→ **TASK REQUIREMENTS**
Look for "will" in each line of the records, and copy the lines that have it.

→ **THE RECORDS**
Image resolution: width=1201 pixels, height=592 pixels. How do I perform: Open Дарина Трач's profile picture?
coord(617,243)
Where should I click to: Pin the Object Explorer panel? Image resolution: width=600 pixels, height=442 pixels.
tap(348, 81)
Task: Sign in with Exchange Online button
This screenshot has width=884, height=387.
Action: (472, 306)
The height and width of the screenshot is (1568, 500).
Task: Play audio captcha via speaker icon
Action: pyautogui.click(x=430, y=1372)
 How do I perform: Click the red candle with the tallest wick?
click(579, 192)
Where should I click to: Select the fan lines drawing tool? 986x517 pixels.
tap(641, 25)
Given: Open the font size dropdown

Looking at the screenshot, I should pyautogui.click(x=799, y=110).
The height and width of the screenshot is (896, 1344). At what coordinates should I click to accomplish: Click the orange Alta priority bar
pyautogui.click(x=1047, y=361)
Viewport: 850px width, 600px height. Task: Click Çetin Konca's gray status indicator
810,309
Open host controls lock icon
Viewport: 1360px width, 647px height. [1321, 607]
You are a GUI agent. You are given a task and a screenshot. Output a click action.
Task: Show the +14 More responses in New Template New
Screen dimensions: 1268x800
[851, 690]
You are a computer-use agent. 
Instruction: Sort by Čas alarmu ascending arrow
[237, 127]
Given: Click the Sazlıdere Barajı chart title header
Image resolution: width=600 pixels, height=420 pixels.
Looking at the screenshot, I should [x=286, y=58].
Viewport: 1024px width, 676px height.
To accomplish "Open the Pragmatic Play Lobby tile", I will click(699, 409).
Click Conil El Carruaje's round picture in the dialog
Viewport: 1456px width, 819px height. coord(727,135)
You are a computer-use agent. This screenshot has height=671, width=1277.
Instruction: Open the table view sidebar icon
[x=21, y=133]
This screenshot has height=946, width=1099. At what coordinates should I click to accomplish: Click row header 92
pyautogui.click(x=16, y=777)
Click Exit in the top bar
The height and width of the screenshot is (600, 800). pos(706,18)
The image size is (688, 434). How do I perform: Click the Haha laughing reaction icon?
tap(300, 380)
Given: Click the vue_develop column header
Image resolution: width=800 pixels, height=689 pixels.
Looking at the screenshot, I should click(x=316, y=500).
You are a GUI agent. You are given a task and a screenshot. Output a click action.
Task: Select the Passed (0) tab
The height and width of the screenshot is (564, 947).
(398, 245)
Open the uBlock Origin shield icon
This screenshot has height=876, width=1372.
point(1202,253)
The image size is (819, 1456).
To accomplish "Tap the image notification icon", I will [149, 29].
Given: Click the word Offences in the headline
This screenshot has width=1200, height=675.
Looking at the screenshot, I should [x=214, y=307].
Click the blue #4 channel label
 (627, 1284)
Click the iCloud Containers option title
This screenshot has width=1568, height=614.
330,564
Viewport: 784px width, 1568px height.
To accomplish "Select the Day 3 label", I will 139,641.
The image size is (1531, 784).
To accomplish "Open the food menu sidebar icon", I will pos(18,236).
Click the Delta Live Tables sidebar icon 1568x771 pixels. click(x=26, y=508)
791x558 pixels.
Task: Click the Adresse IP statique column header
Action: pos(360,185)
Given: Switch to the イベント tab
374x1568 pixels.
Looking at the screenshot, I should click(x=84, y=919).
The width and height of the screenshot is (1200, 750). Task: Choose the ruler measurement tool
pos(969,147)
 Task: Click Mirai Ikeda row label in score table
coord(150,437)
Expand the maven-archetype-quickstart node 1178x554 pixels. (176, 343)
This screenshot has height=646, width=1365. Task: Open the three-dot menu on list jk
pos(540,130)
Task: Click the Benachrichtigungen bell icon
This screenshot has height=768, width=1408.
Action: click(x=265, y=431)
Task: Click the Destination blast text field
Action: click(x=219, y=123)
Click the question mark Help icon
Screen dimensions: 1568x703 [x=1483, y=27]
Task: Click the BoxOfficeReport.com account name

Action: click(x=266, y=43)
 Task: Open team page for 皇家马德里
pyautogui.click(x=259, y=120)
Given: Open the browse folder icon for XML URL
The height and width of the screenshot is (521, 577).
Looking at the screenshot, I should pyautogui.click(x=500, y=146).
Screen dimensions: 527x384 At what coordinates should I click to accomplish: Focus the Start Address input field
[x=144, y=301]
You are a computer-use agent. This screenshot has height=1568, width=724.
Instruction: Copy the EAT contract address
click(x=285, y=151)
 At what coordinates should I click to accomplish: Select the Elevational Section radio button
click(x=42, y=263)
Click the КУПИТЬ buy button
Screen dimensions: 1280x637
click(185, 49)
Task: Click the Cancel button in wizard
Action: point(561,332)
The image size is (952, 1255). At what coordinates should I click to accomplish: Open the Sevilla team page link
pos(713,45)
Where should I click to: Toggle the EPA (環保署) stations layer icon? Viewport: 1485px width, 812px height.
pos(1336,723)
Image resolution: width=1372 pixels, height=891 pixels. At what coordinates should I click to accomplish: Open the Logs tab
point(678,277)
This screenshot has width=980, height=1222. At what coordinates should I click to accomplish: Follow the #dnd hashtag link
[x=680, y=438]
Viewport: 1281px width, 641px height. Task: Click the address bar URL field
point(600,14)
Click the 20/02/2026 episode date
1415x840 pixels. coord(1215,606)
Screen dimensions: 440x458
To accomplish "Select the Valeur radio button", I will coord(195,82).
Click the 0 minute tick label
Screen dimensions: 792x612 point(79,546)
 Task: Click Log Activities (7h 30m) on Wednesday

→ **TASK ANSWER**
To accomplish "Open the Pragmatic Play Lobby tile", I will click(699, 409).
To accomplish "Tap the image notification icon", I will [149, 29].
To accomplish "Select the Day 3 label", I will 139,641.
To accomplish "Open the food menu sidebar icon", I will pos(18,236).
To accomplish "Select the Valeur radio button", I will coord(195,82).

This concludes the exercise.